#### Records to use

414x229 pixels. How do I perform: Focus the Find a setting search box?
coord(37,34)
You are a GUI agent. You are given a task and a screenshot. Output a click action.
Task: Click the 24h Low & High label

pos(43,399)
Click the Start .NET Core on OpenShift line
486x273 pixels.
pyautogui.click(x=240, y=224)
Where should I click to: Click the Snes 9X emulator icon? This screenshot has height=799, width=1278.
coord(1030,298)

...

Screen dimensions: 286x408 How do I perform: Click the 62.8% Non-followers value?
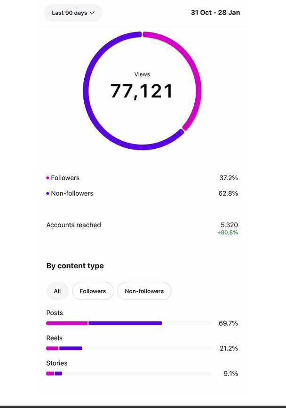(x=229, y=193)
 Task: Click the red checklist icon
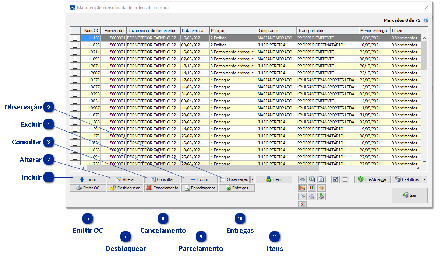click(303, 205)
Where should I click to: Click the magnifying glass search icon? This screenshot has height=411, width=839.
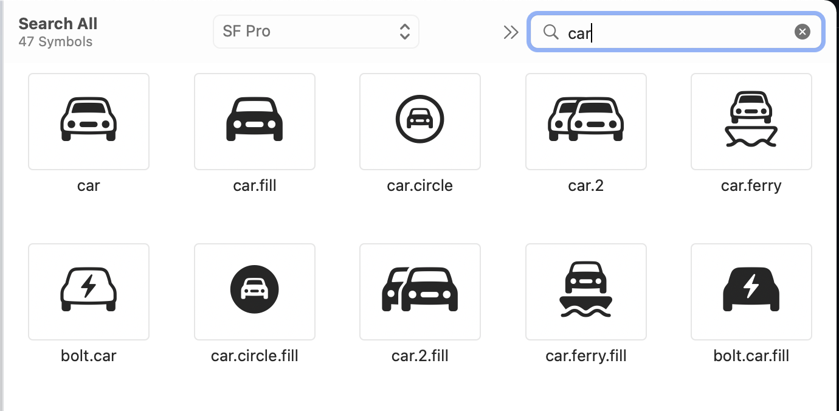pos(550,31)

--

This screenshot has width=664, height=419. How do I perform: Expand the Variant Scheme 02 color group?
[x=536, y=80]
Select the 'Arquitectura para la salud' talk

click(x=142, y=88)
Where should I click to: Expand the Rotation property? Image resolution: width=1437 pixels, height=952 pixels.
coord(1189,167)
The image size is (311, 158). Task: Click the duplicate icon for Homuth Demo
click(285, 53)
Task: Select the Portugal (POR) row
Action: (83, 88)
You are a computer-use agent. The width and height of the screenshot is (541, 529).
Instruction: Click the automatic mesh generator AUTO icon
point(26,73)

#### About this exercise
Search the material above for the word "agent", then copy out each line that has it.

#### Response
You are a GUI agent. You are given a task and a screenshot. Output a click action.
You are a computer-use agent. The width and height of the screenshot is (541, 529).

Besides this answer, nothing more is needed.